Dataset START
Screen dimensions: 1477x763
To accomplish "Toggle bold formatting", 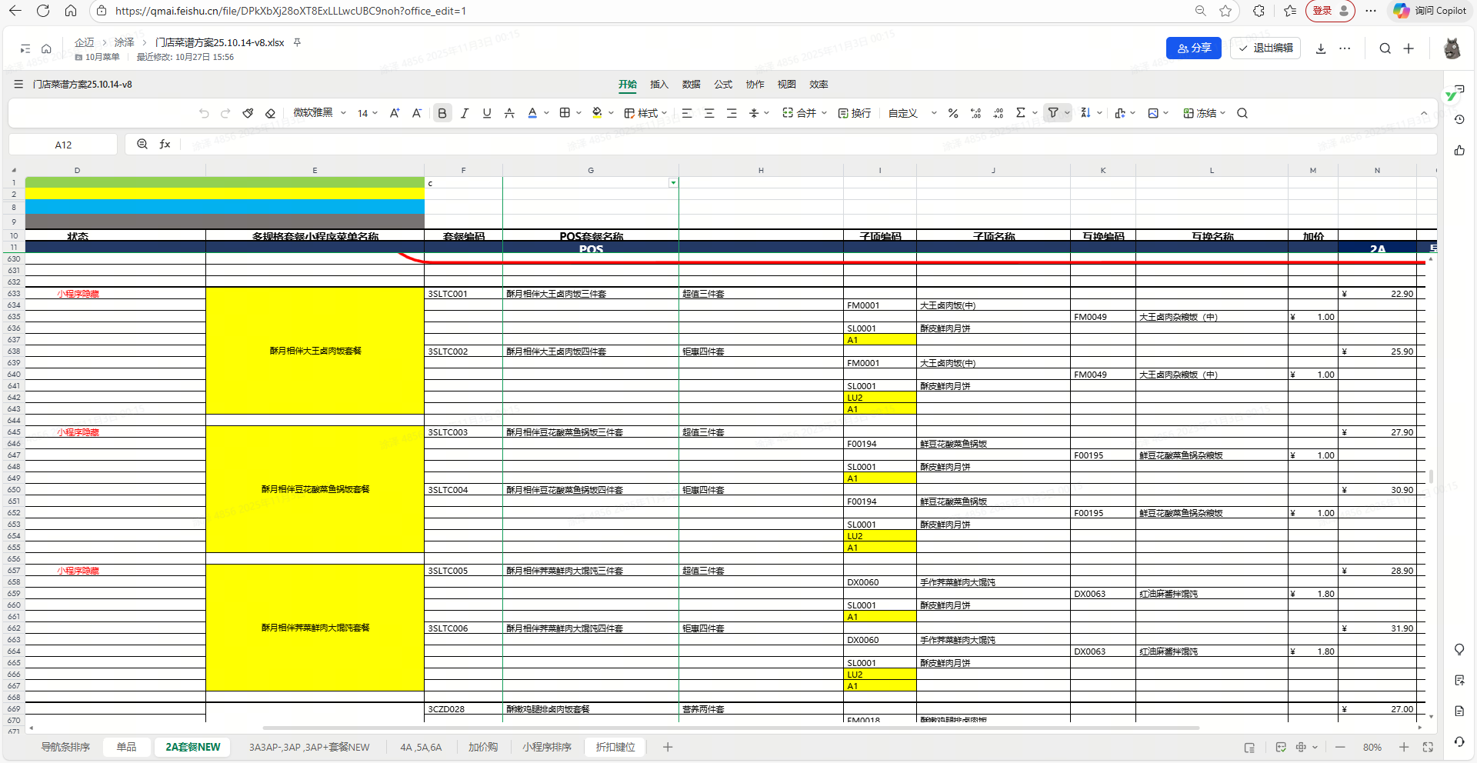I will point(442,113).
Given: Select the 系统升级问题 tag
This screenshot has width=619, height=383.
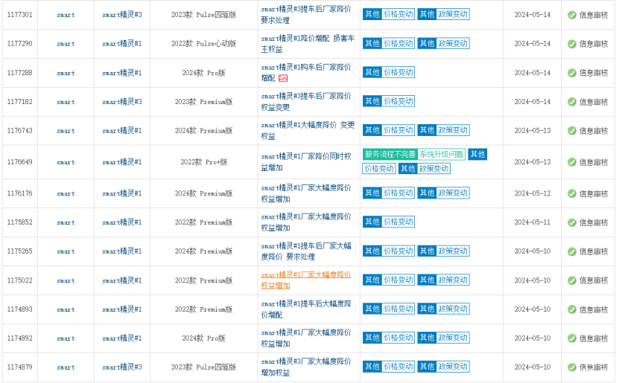Looking at the screenshot, I should click(441, 155).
Dataset END
» **Work required**:
Please transcribe exactly the lines from the one containing "Given: Select the 系统升级问题 tag" through the last line of the records above, both included, and leave out every picture.

» **Response to this task**:
Given: Select the 系统升级问题 tag
This screenshot has width=619, height=383.
Looking at the screenshot, I should click(441, 155).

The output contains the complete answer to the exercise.